人形
いい子、いい子。
大切に、大切に。
何かあってはいけない。何にも傷つけられないように。傷つかないように。大切に。大切に。
あれはしてはだめ。こうしなさい。これがいいの。
丁寧に導かなくてはならない。間違いが起こらないように丁寧に。丁寧に。大切に。
それを受けているほうの思うことは、色が違う。
何もしない父を忘れるために、子供を愛する。
愛するふりをしているのだろうか。
それは、人形を愛でる少女のようで、ただ理想のなかにとじ込もっている。
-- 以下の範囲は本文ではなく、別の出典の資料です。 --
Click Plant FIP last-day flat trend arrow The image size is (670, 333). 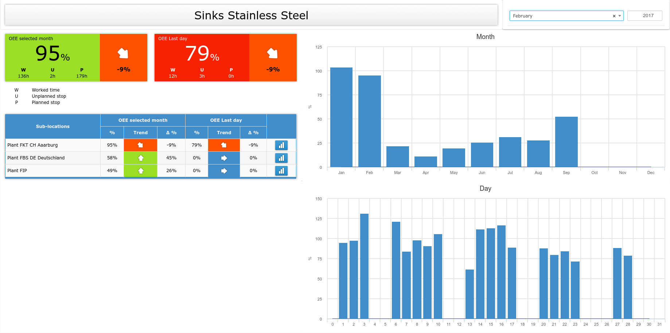(x=224, y=171)
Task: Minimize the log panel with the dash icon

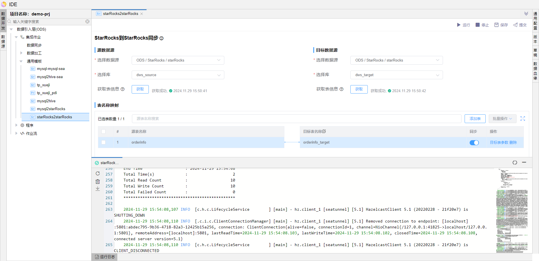Action: [524, 162]
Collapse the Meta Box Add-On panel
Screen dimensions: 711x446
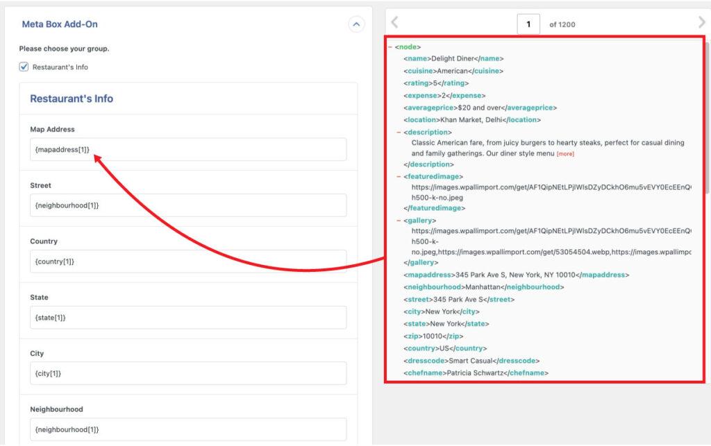pyautogui.click(x=356, y=24)
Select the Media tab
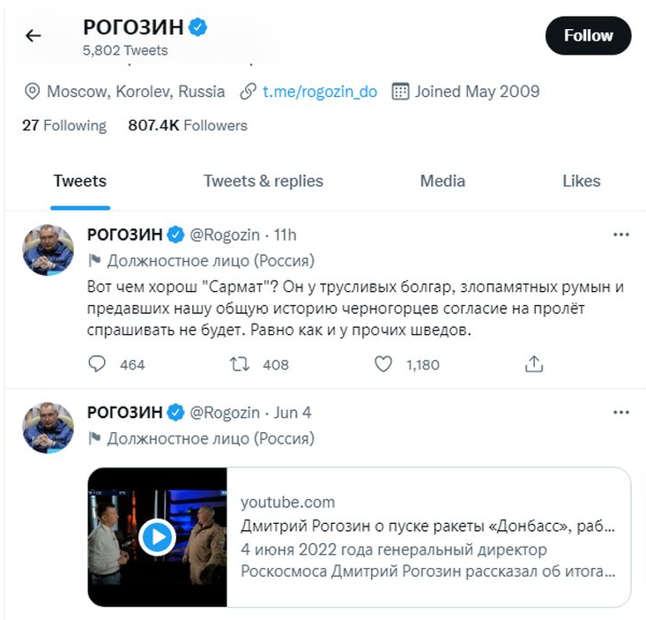The image size is (646, 620). pyautogui.click(x=442, y=181)
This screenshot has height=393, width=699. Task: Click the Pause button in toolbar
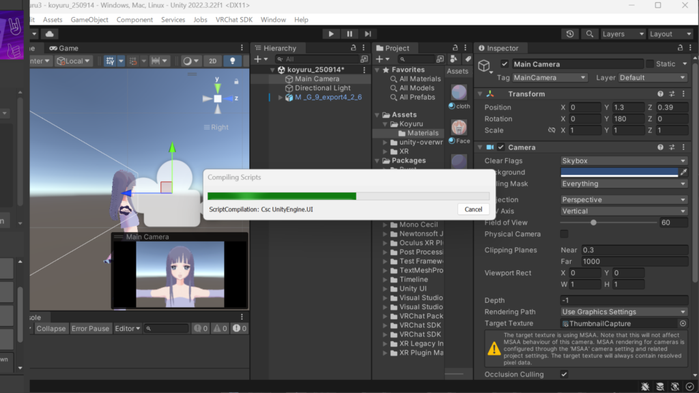click(x=350, y=34)
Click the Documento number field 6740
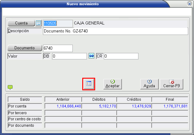 (x=58, y=48)
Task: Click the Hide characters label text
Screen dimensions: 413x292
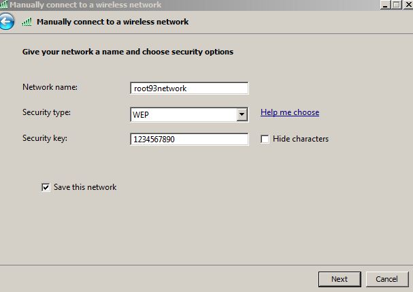Action: [300, 139]
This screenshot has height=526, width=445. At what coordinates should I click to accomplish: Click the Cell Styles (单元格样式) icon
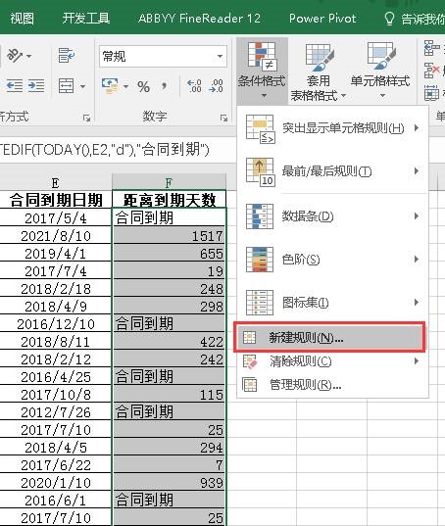381,56
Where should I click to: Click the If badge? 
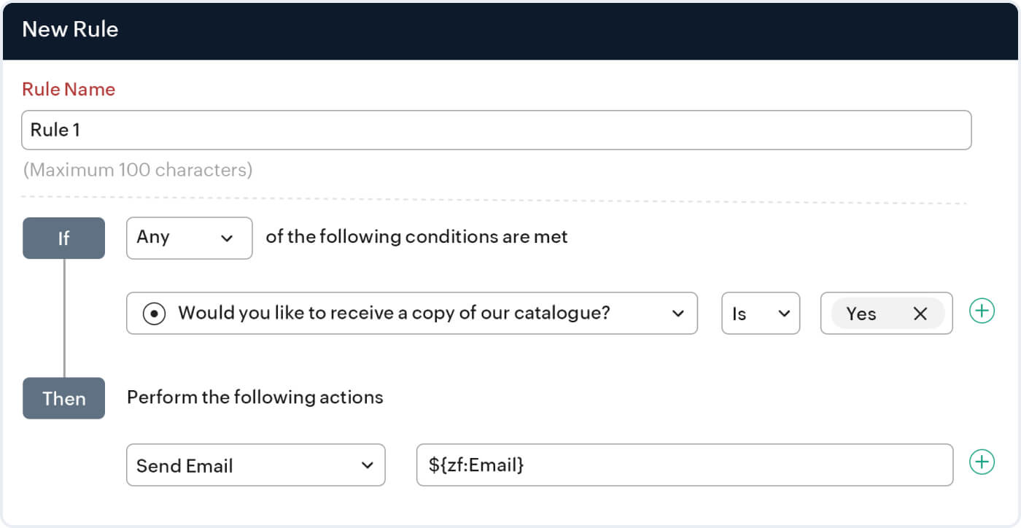click(x=63, y=238)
子が言うことを聞かなければ、かんしゃくを起こし、間違っていると一方的に突き放す。子の話を聞こうとはしない。言い分があると思ってすらいない。事情があることを鑑みもしない。
自分の何を見ているのだろう。
好きな子ができたときなんか、からかうばかりで、傷ついた。
二度と言うまい。この人には、人間関係の相談を二度とすまい。
からかって、自分が楽しんで、自分の楽しみのために、人形劇をながめているつもりなのだろうか。
学校の課題が終わらないと、必ず手を出してきた。
終わらないと恥ずかしいから。
それは、あなたの話だろう。
僕は終わらせないでいったことがないから、恥ずかしいとも思わない。それに、自分なりに精一杯やったのだ。完成こそしなかったものの、できるかぎりのことをやった上で、未完成で持っていくことを決めたのに。
ぼくの決めたことは、無意味なのだろうか。
誰の目に触れる前に、家のなかで始末がつけられる。
ぼくのしたことが、人の目に触れない
こんな寂しいことがあるだろうか。
せっかく、多くの人と関わっているのに、自分を見せることができないなんて。
閉じ込めておきたいのだろうか。
そんなふうに思える。
思いどおりの家族なんてあるわけがない。
自分の理想のなかに家族はいない。
現実にいる人間の、実際の感情を大事にしなくて、何を大事にするのだろうか。
自分の理想ばかり重ねるのなら、それは人形遊びと同じだ。